Einfluss der Phosphorylierung des Transkriptionsfaktors SREBP-1a auf die ektope Lipidakkumulation in Leber

B Knebel 1, S Lehr 1, J Haas 2, S Hartwig 1, U Nitzgen 1, S Jacob 1, D Mueller-Wieland 2, J Kotzka 1
  • 1Institut für klinische Biochemie und Pathobiochemie, Deutsches Diabetes Zentrum, Leibnitz Zentrum für Diabetes Forschung an der Heinrich-Heine-Universität, Düsseldorf, Germany
  • 2Institut für Diabetes-Forschung, Abteilung für Allgemeine Innere Medizin, Asklepios Klinik St. Georg, Asklepios Campus Hamburg, Fakultät für Medizin der Semmelweis-Universität, Hamburg, Germany

Fragestellung: Der Transkriptionsfaktor SREBP (sterol regulatory binding protein)-1a spielt eine dominante Rolle im intrazellulären Lipidstoffwechsel. Wir konnten zeigen, dass SREBP-1a ein direktes Substrat der ERK-, JNK- und p38-MAP Kinasen Familien ist und die spezifischen Phosphorylierungssites der Kinasefamilien identifizieren. Es schließt sich die Frage an ob diese Phosphorylierung von SREBP-1a von biologischer und klinischer Relevanz sind.

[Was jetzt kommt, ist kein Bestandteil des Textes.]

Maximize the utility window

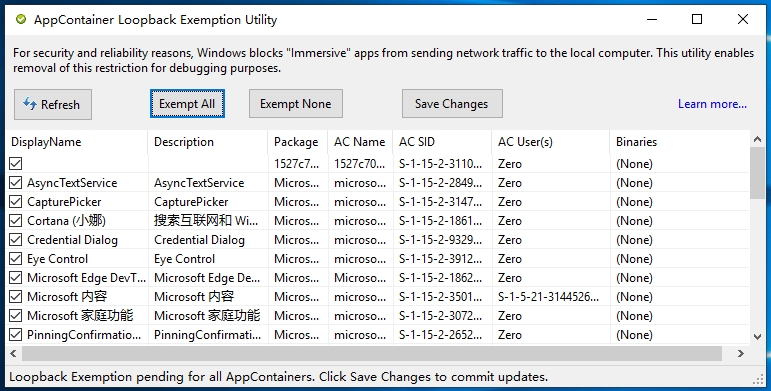coord(697,19)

Methodik: Wir haben transgene Mausmodelle generiert, die die transkriptionsaktive Domäne von SREBP-1a, der alle MAPK Kaskaden Phosphorylierungs- Stellen fehlen (alb-SREBP-1aΔP), und den SREBP-1a Wildtyp (alb-SREBP-1a) leberspezifisch unter der Kontrolle des Albumin-Promoters und eines leberspezifischen Enhancers exprimieren. In Lebern dieser Mausmodelle wurden die differentielle Genexpression mittels Affymetrix-Technologie sowie RT-PCR und das Proteom isolierter subzellulärer Organellen mittels 2D-DIGE und Massenspektrometrie untersucht.

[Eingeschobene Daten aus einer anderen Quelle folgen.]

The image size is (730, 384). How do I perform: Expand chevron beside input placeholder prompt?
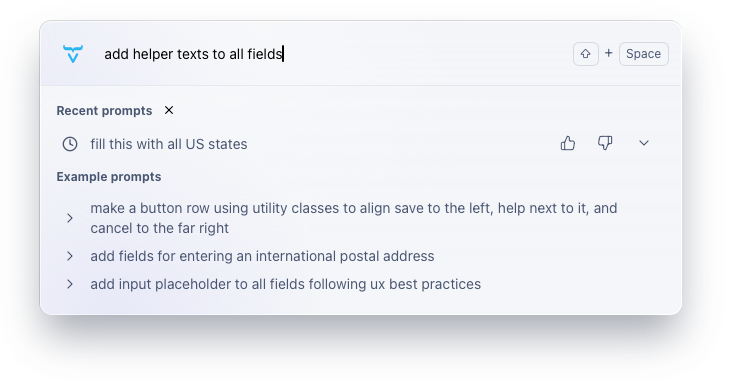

Ergebnisse: Die holistischen Genexpressionsanalysen zeigten nach Datenbank gestützter funktionaler Annotierung (z.B. GO-Therms, IngenuityTM) im Wesentlichen Gene des Lipidmetabolismus, die in alb-SREBP-1a und alb-SREBP-1aΔP Mäusen differentiell reguliert werden (p=3,98E-04). Es stellte sich heraus, dass der Anteil Organell-spezifischer Transkripte hoch war. Dementsprechend haben wir für die weiteren Validierungen auf Proteinebene isolierte Mitochondrien und Peroxisomen untersucht. Obwohl Mitochondrien als der Hauptort der subzellulären Lipiddegradation betrachtet werden, konnten wir in alb-SREBP-1a im Vergleich zu alb-SREBP-1aΔP Mäusen 10-fach mehr differentiell regulierte peroxisomale wie mitochondriale Proteine identifizieren. Makroskopische Untersuchungen der Mausmodelle zeigten, dass die fehlende Phosphorylierbarkeit von SREBP-1a einen protektiven Effekt auf die Entwicklung einer Fettleber und auch Adipositas hat. So indizierten die Lipidprofile in Serum und Leberbiopsien das alb-SREBP-1aΔP vor einer Dyslipidämie geschützt sind. Interessanter weise ist auch die Insulinwirkung betroffen, da ausschließlich alb-SREBP-1a Tiere Insulinresistenz entwickeln, nicht jedoch die phosphorylierungs-defizienten alb-SREBP-1aΔP Mäuse.

Schlussfolgerung: Die Daten weisen auf eine funktionale, biologisch wie klinisch relevante Rolle der Phosphorylierung des Transkriptionsfaktors SREBP-1a als ein Regulationsprinzip hin. Des Weiteren wird die Rolle der Peroxisomen in der Entstehung einer ektopen Lipidakkumulation unterstrichen.